Двадцать второго июня 1919 г. германская делегация на Мирной конференции выразила принципиальное согласие с текстом договора, за исключением 231-й статьи, определявшей виновников в развязывании войны. Пожелание продолжить дискуссию по этому вопросу отверг как Клемансо, так и союзники, пригрозившие возобновлением военных операций. Германии этот аргумент показался вполне убедительным. Однако само содержание пресловутой статьи было расценено немцами как «неслыханная несправедливость». И с того момента берет начало политическая борьба за ревизию, в которую сознательно включилась и представители исторической науки. По этой проблеме, в отличие от всех прочих, в германском обществе наблюдался абсолютный консенсус[285].

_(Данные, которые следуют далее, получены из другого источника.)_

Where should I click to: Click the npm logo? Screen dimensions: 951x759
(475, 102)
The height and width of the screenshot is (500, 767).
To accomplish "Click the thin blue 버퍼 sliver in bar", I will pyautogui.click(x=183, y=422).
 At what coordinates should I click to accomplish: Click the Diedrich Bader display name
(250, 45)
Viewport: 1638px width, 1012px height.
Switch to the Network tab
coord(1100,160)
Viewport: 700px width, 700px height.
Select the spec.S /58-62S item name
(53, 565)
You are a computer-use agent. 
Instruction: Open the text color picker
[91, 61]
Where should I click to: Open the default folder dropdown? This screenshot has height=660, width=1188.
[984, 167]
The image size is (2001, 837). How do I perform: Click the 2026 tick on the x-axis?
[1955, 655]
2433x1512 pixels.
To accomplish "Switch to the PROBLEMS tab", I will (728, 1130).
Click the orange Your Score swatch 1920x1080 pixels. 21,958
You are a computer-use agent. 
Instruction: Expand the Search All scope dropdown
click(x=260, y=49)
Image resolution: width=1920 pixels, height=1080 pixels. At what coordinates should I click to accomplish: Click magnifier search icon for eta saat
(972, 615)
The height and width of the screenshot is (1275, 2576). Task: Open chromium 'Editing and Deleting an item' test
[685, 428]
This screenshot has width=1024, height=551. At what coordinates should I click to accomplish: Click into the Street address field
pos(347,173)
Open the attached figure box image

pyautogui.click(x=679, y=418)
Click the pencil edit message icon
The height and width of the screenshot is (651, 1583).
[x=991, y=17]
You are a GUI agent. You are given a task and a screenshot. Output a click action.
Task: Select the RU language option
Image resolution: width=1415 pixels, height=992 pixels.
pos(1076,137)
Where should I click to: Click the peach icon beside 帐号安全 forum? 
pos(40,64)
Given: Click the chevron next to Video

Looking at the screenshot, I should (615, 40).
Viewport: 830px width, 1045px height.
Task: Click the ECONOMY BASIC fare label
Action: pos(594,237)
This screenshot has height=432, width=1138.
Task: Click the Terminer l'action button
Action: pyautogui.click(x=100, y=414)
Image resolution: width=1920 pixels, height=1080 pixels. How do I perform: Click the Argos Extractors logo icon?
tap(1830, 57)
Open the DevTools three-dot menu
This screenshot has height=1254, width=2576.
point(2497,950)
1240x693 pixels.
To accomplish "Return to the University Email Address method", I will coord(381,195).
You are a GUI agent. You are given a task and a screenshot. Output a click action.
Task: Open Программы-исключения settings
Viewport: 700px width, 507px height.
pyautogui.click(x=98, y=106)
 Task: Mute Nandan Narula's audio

Дискуссия среди членов революционного правительства Германии, разгоревшаяся в конце войны, имела следствием изучение вопроса об ответственности за ее начало. Инициатором принятия решения о публикации всех релевантных документов стал баварский премьер Курт Эйснер (Kurt Eisner), уже напечатавший в мюнхенских газетах письма баварского посланника из Берлина, датированные июлем 1914 г. Они рисовали картину того, как небольшая группа лиц, пользовавшаяся поддержкой элит, осуществила сценарий развязывания войны. 9 декабря правительство поручило выполнение миссии др. Карлу Каутскому, который сразу столкнулся с обструкцией со стороны тех ответственных лиц, кто опасался, что результаты расследования представят Германию в дурном свете. Когда в марте 1919 г. Каутский вопреки всему приблизился к завершению работы, ему закрыли доступ в архивы и приказали вернуть все секретные документы. Начался сознательный саботаж публикации. Старые властные структуры произвели собственную реорганизацию и в преддверии Мирной конференции присвоили себе право формировать позицию Германии по проблеме военной ответственности. Каутскому только после Версаля удалось опубликовать свой сборник документов, предисловие к которому гласило: «На протяжении многих лет перед войной Центральные державы проводили такую политику, что мир во всем мире поддерживался не благодаря, а вопреки ей»[286].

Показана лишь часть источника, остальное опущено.